Racheim Farrell, the victim's uncle, told the protest rally Farrell was “treated like an animal, handcuffed and beaten and beaten.”

Linda Farrell, an aunt, said, “He had a great sense of humor, he was a great athlete. He never set out to hurt anybody. They called him an animal but he was a human being. They gave Michael Vick 28 months. What are they going to give them?” After mentioning the police involved do not live in Newark, she charged that, “They bring them in here and they think we're animals.”

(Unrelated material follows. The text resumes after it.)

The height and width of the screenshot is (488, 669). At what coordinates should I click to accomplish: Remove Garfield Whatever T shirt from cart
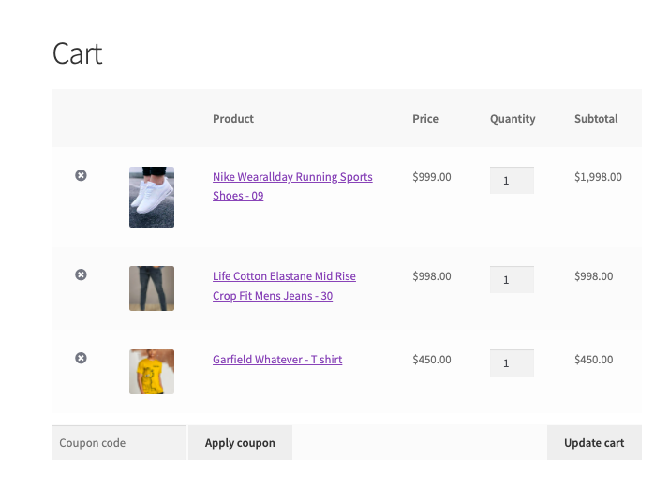coord(82,358)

Sharonda Smalls, another aunt, has suffered serious illness recently. She spoke with difficulty due to stress, but in spite of it she said, “I want justice for my nephew. Police are supposed to serve and protect but instead they serve and kill. We’re going to fight and fight and fight and when we get justice we're still going to fight. They don't even have a reason why they arrested my nephew. I'm going to raise hell. I want the mayor and the City Council and the Police Department to know we're not giving up.”

Another speaker was Earl Williams, father of Earl Faison, who was killed by police in neighboring Orange, New Jersey in 1999. In an epic struggle, the family and POP fought for justice for more than four years and eventually five police officers went to prison for the crime. It was the first time in the history of New Jersey that police officers went to prison for killing a civilian. Mr. Williams told the rally, “They're going to turn the victim into the perpetrator. That's what they did to my family. I hate to say it but this family will go through the same thing. We never would have made it if not for POP.”

The rally marched to the nearby address where Newark Mayor Corey Booker is supposed to live, although residents say he is very seldom seen. At that point Emily Reid, who had heard an uproar on the street and opened her door to witness the beating of Basire Farrell, said, “People in the neighborhood need to open their mouths. In our country the color of your skin determines the kind of justice you receive. Get involved.” Police intimidation keeps many people from saying what they see, but Ms. Reid shows the right way to go.

The march then proceeded to the Fifth Precinct station house for a final rally. The struggle for justice for Basire Farrell will continue.